**** Supplied data ****

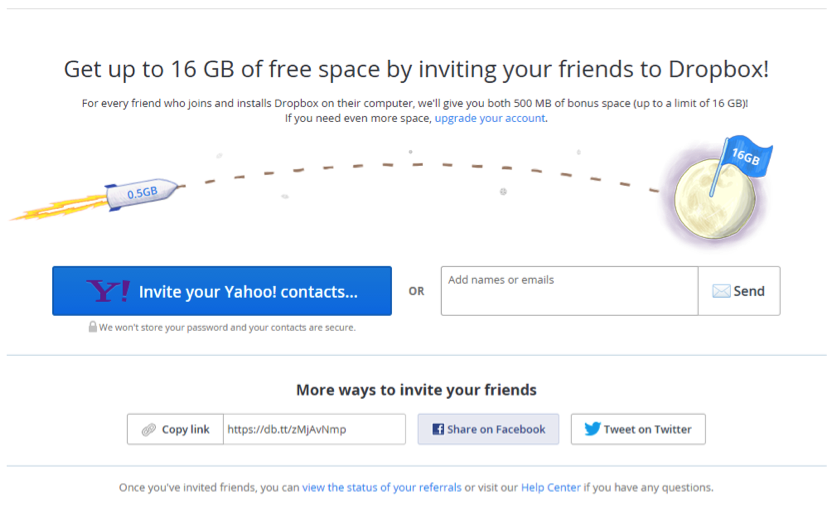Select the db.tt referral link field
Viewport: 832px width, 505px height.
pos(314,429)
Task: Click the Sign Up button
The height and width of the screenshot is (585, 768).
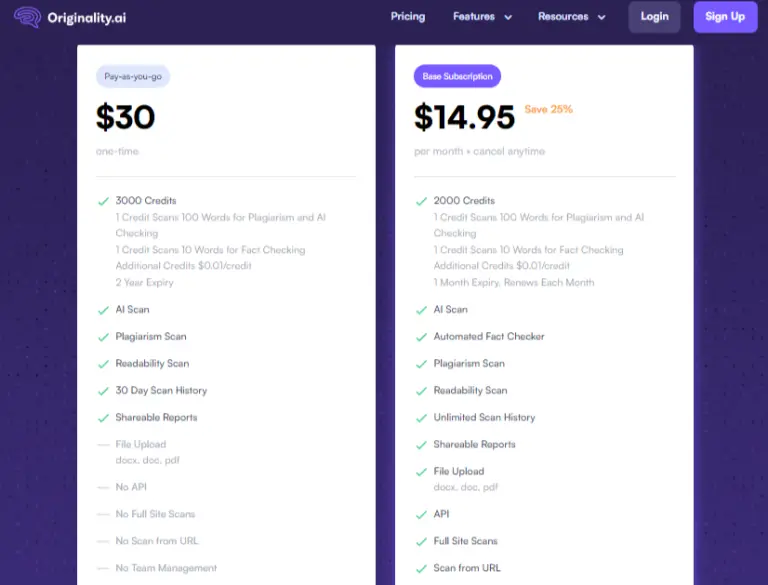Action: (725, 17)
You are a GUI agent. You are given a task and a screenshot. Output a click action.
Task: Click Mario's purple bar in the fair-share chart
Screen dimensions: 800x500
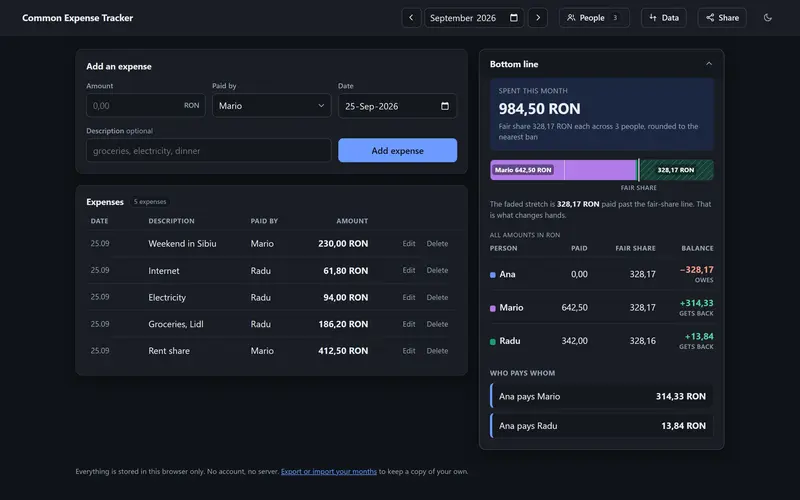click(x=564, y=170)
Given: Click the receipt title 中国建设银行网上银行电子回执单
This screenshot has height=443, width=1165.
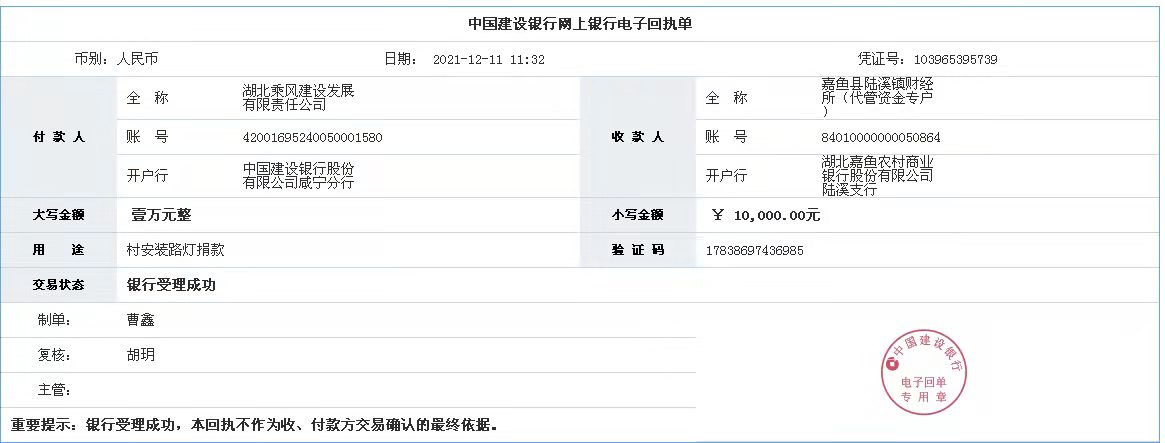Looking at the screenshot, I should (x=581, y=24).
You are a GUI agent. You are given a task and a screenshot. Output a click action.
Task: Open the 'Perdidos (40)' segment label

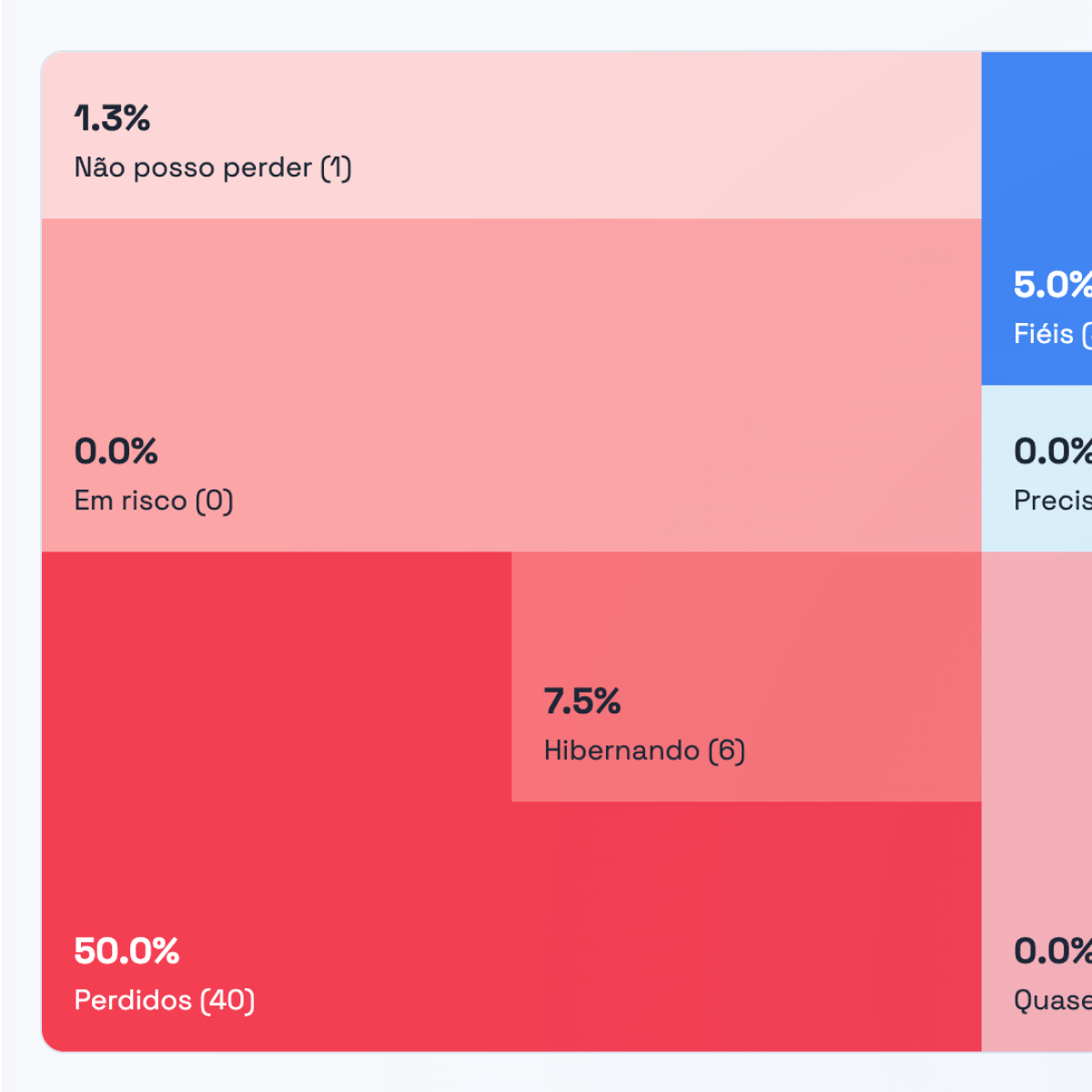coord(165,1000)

****

* **What you will do**
Reproduce every line of the items verbatim, from the first line through the line containing "Action: (725, 17)", both included. Omit the pictures from your answer.

* **The output**
Select the db.tt referral link field
Viewport: 832px width, 505px height.
pos(314,429)
Task: Click the Sign Up button
The height and width of the screenshot is (585, 768).
Action: (725, 17)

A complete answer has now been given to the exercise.